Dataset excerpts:

========================================================================

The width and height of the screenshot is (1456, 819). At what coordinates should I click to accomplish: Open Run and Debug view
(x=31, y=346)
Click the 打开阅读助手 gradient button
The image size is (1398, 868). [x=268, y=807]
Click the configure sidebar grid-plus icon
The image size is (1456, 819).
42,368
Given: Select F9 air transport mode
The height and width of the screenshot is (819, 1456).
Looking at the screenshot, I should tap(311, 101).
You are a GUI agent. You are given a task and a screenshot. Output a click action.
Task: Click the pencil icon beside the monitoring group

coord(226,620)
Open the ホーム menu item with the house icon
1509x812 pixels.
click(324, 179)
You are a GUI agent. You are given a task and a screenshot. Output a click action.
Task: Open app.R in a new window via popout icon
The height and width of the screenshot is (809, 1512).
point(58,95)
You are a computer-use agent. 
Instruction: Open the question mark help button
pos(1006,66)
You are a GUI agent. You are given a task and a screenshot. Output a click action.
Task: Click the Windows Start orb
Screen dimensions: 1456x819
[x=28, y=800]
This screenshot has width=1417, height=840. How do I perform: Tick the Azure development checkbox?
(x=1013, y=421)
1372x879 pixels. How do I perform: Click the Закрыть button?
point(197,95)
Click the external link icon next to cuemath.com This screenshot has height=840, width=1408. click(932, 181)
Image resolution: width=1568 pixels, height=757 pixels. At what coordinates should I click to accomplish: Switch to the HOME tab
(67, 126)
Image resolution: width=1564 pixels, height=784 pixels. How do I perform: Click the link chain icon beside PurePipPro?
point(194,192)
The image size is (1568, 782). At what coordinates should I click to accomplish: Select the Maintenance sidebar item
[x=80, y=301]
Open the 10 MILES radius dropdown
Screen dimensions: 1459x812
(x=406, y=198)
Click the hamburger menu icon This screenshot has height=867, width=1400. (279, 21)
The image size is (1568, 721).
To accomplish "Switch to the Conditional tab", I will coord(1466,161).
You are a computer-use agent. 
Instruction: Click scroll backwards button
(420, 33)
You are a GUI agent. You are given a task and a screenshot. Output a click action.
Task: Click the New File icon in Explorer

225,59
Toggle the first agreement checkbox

========================================================================

◆ **WORK ITEM**
Of the entries listed above, reproduce only the lines starting at the line containing "This screenshot has width=1417, height=840." and ending at the line containing "Click the external". Include both, exactly as they stand.

◆ **RESPONSE BELOW**
This screenshot has width=1417, height=840. How do I perform: Tick the Azure development checkbox?
(x=1013, y=421)
1372x879 pixels. How do I perform: Click the Закрыть button?
point(197,95)
Click the external link icon next to cuemath.com This screenshot has height=840, width=1408. click(932, 181)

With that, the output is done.